It should not be the job of the Bank of England's Financial Policy Committee to stop house prices rising, according to a member.
Martin Taylor told an audience in Wolverhampton: "I don't think that it should be the FPC's job to stop house prices going up."
The FPC was created by Chancellor George Osborne to monitor and report any threats to the stability of the British economy.
"To my astonishment, the Royal Institute of Chartered Surveyors suggested that the FPC should act to cap the house price inflation at 5% per annum," said Taylor.
"Once again I find myself in two minds - pleased that people see the point of having a body like the FPC around to stop things getting out of hand but concerned that the expectations both of the scope of our role and of our ability to achieve an outcome are expanding so fast."
Any concerns that the powers and remit of the FPC were too narrow to curb a housing bubble were downplayed by Taylor.

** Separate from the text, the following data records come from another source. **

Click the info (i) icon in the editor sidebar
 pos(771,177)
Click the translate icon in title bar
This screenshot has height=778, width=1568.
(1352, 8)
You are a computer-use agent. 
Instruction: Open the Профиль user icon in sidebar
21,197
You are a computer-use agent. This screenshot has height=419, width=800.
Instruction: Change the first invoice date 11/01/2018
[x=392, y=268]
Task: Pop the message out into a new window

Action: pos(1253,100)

"Many commentators have concentrated on the narrowness of the FPC's capital tools and have suggested that this may limit our effectiveness. But our powers of recommendation are very considerable and should not be overlooked," he said.

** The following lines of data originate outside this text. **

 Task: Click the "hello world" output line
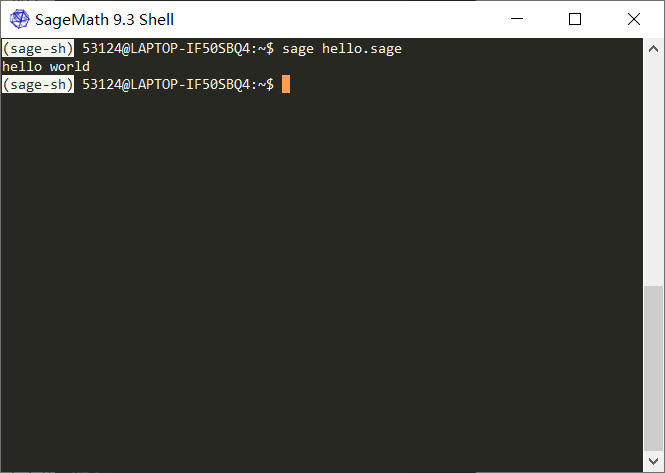click(x=46, y=67)
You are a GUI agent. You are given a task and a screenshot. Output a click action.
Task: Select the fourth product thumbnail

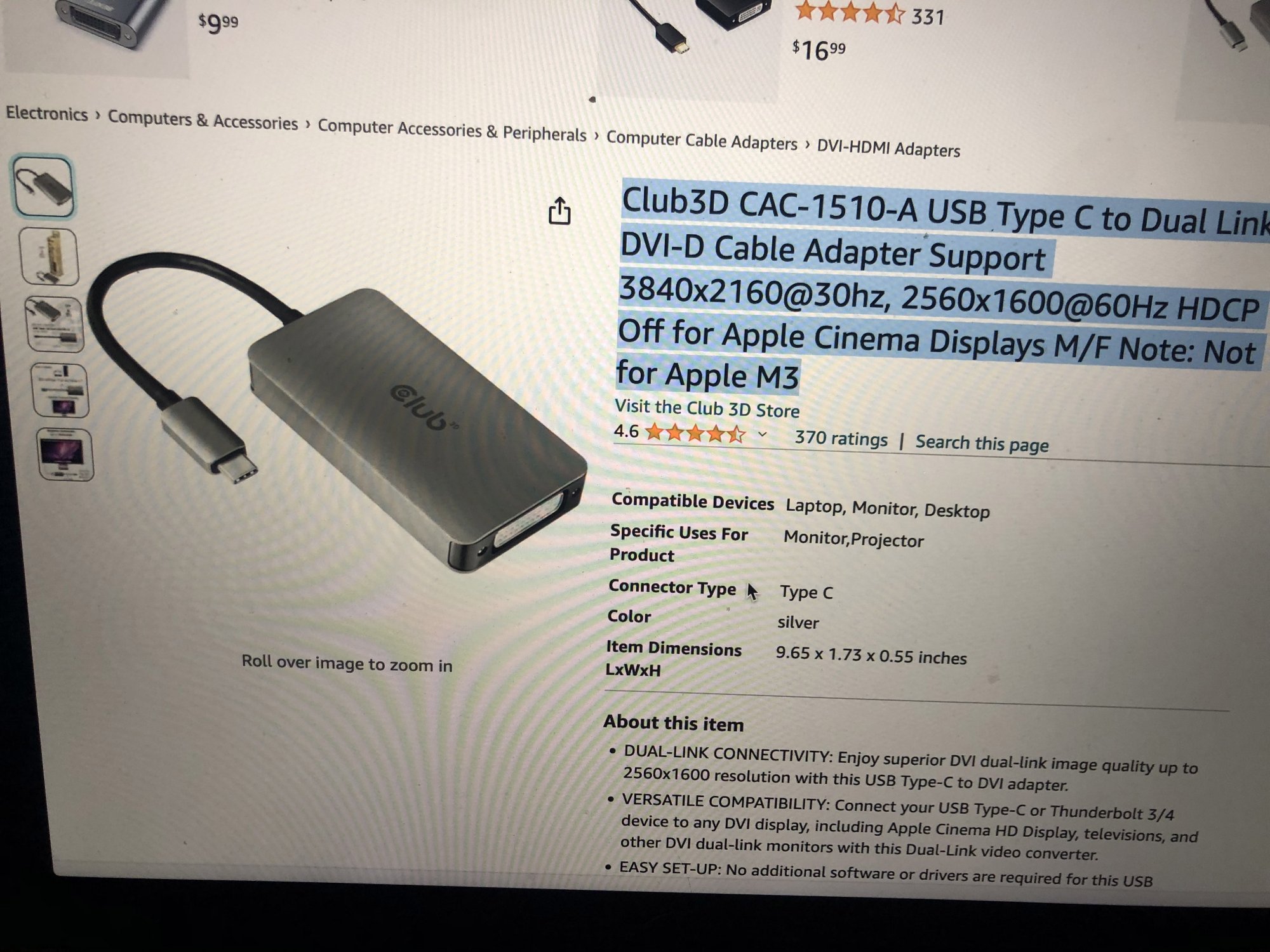59,390
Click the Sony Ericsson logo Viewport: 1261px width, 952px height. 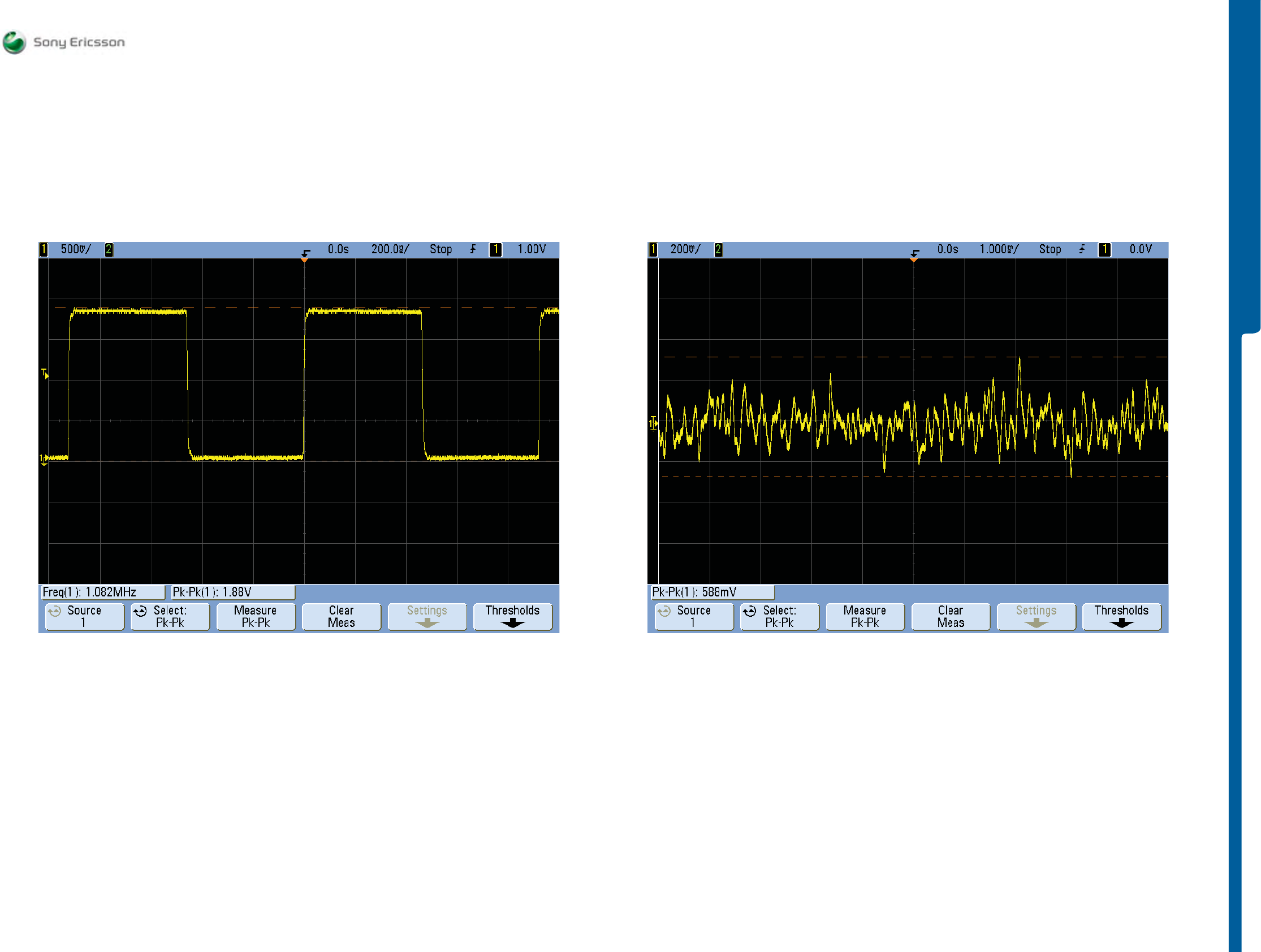[63, 42]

Taylor contrasted the FPC with the monetary policy committee which sets the BoE's interest rates.
He said that the FPC's job lacked defined targets imposed on the MPC whose decisions are measured in a concrete policies. These include the setting of interest rates and the scale of quantitative easing.
"At the end of every MPC meeting there is a numerical outcome - a change in interest rates, or in QE, which may be zero but is always explicit. At the FPC, no such clarity is imposed upon us," he explained.
"In the end, our actions will also be based on judgment and this judgment needs to be explained to the public and defended before a parliamentary committee."